PAGE:

Accelerating the MediaPipe models with Vitis-AI 3.5

albertabeef
albertabeef
26 Aug 2024
MediaPipe Series - Part 3 - Accelerating the MediaPipe models with Vitis-AI 3.5

An exploration of accelerating the MediaPipe models with Vitis-AI 3.5.

Introduction

This project is part of a series on the subject of deploying the MediaPipe models to the edge on embedded platforms.

If you have not already read part 1 of this series, I urge you to start here:

  • [Hackster] Blazing Fast Models

In this project, I start by giving a recap of the challenges that can be expected when deploying the MediaPipe models, specifically with Vitis-AI 3.5.

Then I will address these challenges one by one, before deploying the models with Vitis-AI 3.5.

Finally, I will perform profiling to determine if our goal of acceleration was achieved.

Vitis-AI 3.5 Flow Overview

AMD’s Vitis-AI 3.5 workflow allows users to deploy models to AMD’s SoC embedded devices, such as Zynq UltraScale+ and Versal AI Edge.

image
Vitis AI 3.5–1000 Foot View (Camera: AMD)

This workflow supports the following frameworks:

  • TensorFlow
  • TensorFlow 2
  • PyTorch

The deployment involves the following tasks:

  • Model Inspection (not shown in flow diagram)
  • AI Quantization
  • AI Optimization (optional)
  • AI Compilation

The Model Inspection task allows the user to identify unsupported layers, or sequence of layers in the model that are not supported by the compiler. This step is crucial when training our own custom model, since we can adapt the model architecture to use layers that are supported by the target compiler prior to training, thus saving hours (or days) in our deployment flow.

The AI Quantization task analyzes the dynamic ranges of each layer in the model and converts the data types from floating point to fixed point. The DPU engine we are targeting supports 8 bit integer. In order to perform this analysis and conversion, a sub-set of the training dataset is required. The size of the required calibration data is in the order of several 100s to 1000s of samples.

image
Vitis AI 3.5 — Quantization WorkFlow (Camera: AMD)

As illustrated in the previous workflow graph, in certain cases (one of which I ran into was the MobileNet-V2 classification model), post training quantization may not yield sufficient accuracy and requires quantize-aware training (QAT). Fortunately, this was not the case for the MediaPipe models.

The AI Optimization task prunes weights that have minimal impact on the model’s accuracy, thus reducing the compute requirements of the model. This task is strongly recommended for large models, such as ResNet, that were architected solely for accuracy at the expense of redundancy. For smaller compact models, such as MobileNet, that were architected to be resource efficient, the Optimizer will not provide much gain, and is thus not required. For this project, we will not be using the AI Optimizer.

INFORMATION SHOWN:
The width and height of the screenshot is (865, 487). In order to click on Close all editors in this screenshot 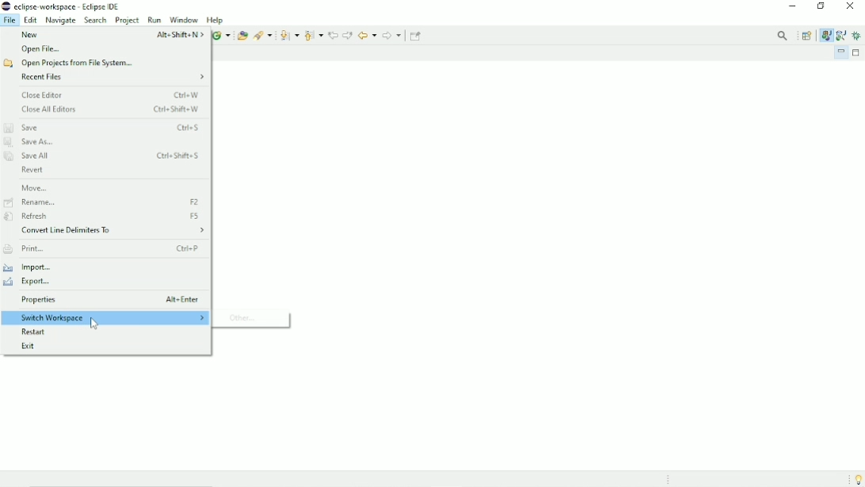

WHAT TO WORK ON:
Write the next part of the article on accelerating MediaPipe models with Vitis-AI 3.5, picking up after its final sentence. Nothing in the listing is needed here.

RESPONSE FOR THIS EXERCISE:
The AI Compilation task converts the quantized model to micro-code that can be run on the DPU engine.

Challenges of deploying MediaPipe with Vitis-AI 3.5

The first challenge that I encountered, in part 1, was the reality that the performance of the MediaPipe models significantly degrades when run on embedded platforms, compared to modern computers. This is the reason I am attempting to accelerate the models with Vitis-AI.

The second challenge is the fact that Google does not provide the dataset that was used to train the MediaPipe models. Since quantization requires a subset of this training data, this presents us with the challenge of coming up with this data ourselves.

The third challenge encountered when deploying the MediaPipe models to Vitis-AI 3.5 is that TFLite is not supported. This forces us to consider the use of an alternate framework, and the additional problem of model conversion.

Converting the TFLite models to PyTorch

The choice of converting the models to PyTorch was motivated mainly by existing efforts in the open-source community.

image
TFLite to PyTorch conversion (Camera: AlbertaBeef)

I was fortunate to find the following resources which convert the TFLite models to PyTorch:

  • [Vidur Satija] BlazePalm : vidursatija/BlazePalm
  • [Matthijs Hollemans] BlazeFace-PyTorch : hollance/BlazeFace-PyTorch
  • [Zak Murez] MediaPipePyTorch : zmurez/MediaPipePytorch

The three GitHub repositories seem to be inter-related, and build on top of each other.

The BlazePalm repository only provides the converted models for palm+hands, as well as the conversion script as a jupyter notebook.

Similarly, the BlazeFace-PyTorch repository provides the converted models for the face models, as well as the conversion script.

The MediaPipePyTorch repository provides the converted models for each of the hands, face, and pose models, but does not provide any of the conversion scripts.

The disadvantage of reusing this work is that it only works with the 0.07 version of the models (the latest versions are 0.10). I tried to convert a 0.10 version of the models with the provided conversion scripts, but this did not work. More investigation and work would be needed to make this happen.

We already saw in part 1 that differences are to be expected between version 0.07 and 0.10 of the models:

image

hand landmarks — 0.07 versus 0.10 lite versus 0.10 full (Camera: AlbertaBeef)

Nevertheless, I decided to go ahead with the PyTorch version of the 0.07 models for this project.

Creating a Calibration Dataset for Quantization

As described previously in the “Vitis-AI 3.5 Flow Overview” section, the quantization phase requires several hundreds to thousands of data samples, ideally a subset from the training data. Since we do not have access to the training dataset, we need to come up with this data ourselves.

We can generate the calibration dataset using a modified version of the blaze_app_python.py script, as follows:

image
gen_calib_hand_dataset.py (Camera: AlbertaBeef)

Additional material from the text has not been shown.